When the line with "Instruction: Click the" comes up, set it down and every later line to the end of the data, exactly and without pictures.

(Saved data entries)
- Opening Delimiter -

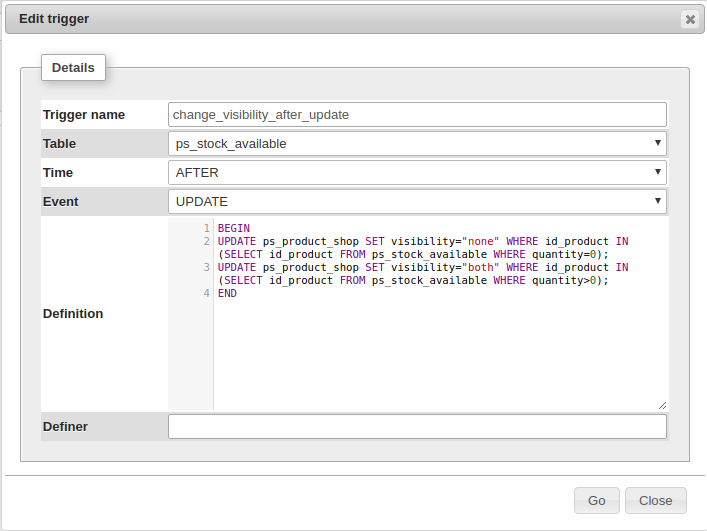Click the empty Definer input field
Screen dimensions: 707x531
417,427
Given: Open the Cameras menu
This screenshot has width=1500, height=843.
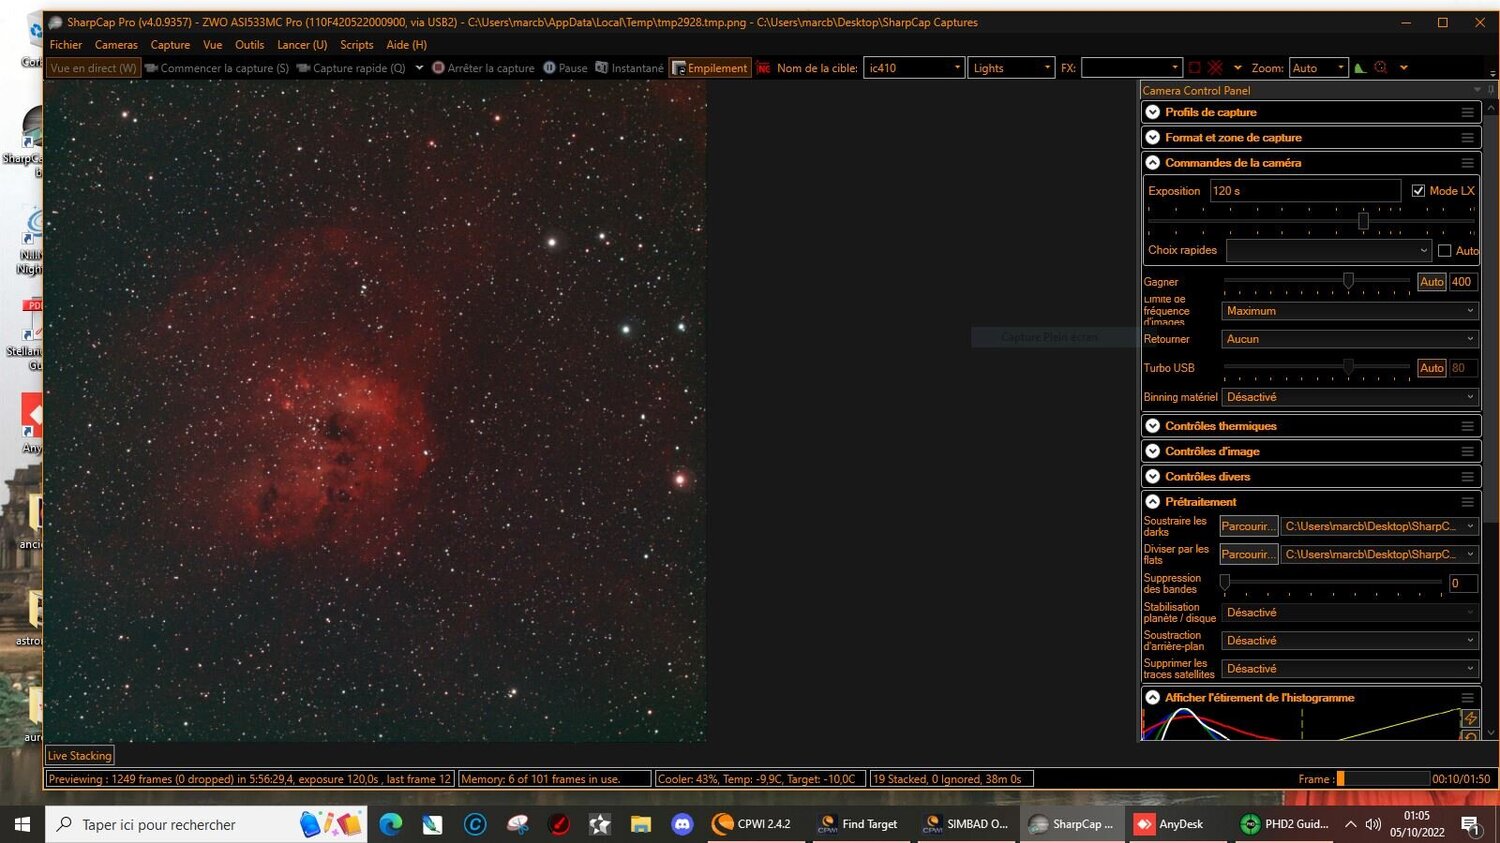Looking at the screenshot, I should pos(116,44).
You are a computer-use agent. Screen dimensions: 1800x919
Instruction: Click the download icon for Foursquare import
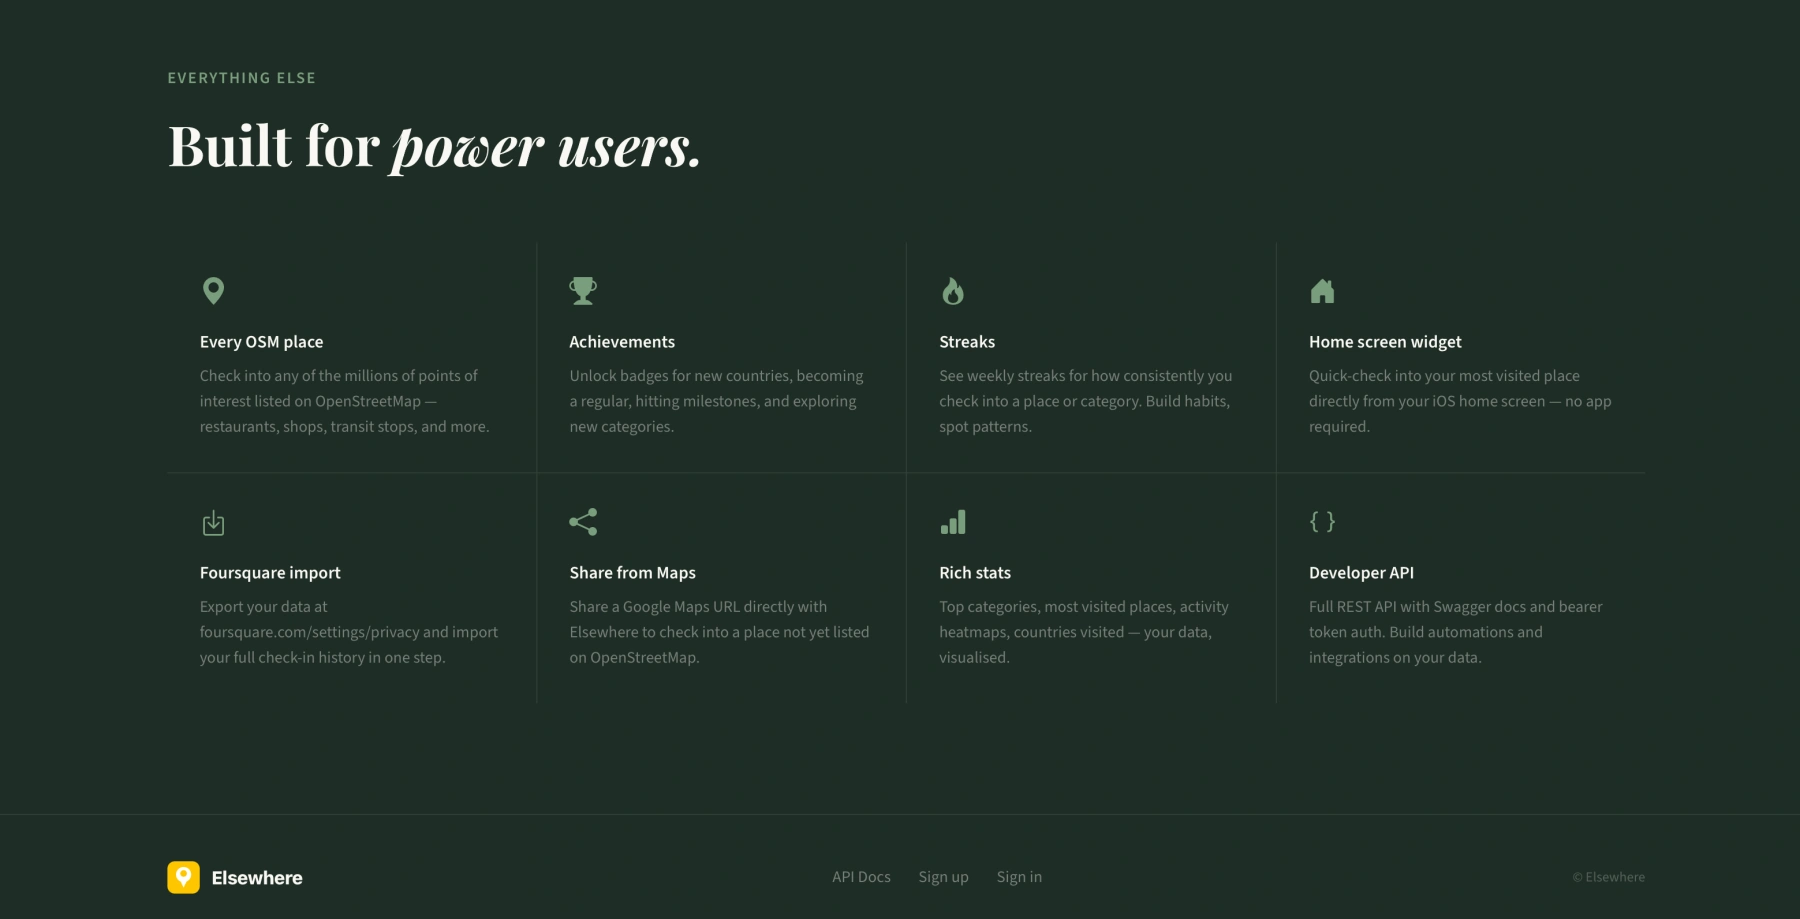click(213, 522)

- Closing Delimiter -

== SOLUTION ==
Instruction: Click the download icon for Foursquare import
click(213, 522)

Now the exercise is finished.